Assignment:
All entries below must be retyped exactly, though pictures are to be skipped.
:: Provided records ::
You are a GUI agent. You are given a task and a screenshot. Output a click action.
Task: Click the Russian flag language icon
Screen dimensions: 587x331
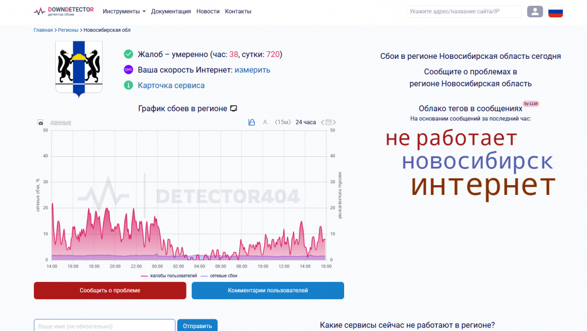point(555,12)
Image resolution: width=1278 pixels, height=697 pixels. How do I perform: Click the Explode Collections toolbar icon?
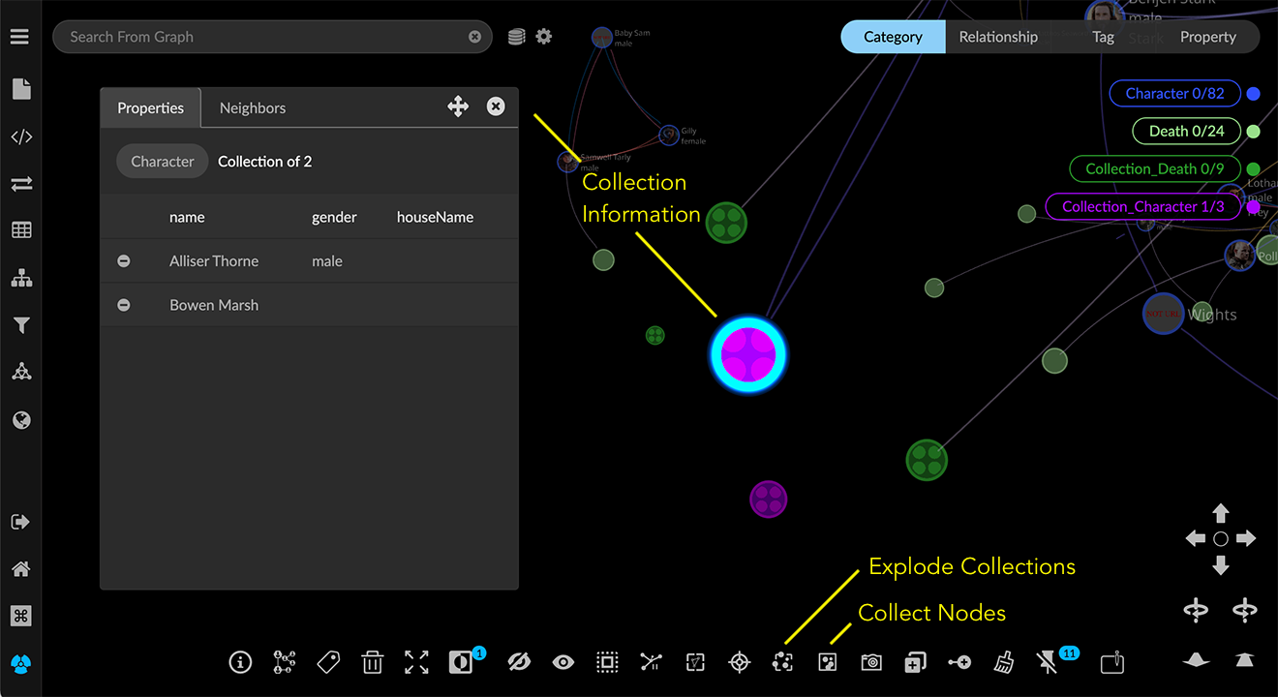pyautogui.click(x=783, y=662)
:::
Written solution:
You are a GUI agent. You are given a task and a screenshot. Output a click action.
Task: Click the Russian flag language icon
Screen dimensions: 587x331
point(555,12)
Image resolution: width=1278 pixels, height=697 pixels. How do I perform: Click the Explode Collections toolbar icon?
pyautogui.click(x=783, y=662)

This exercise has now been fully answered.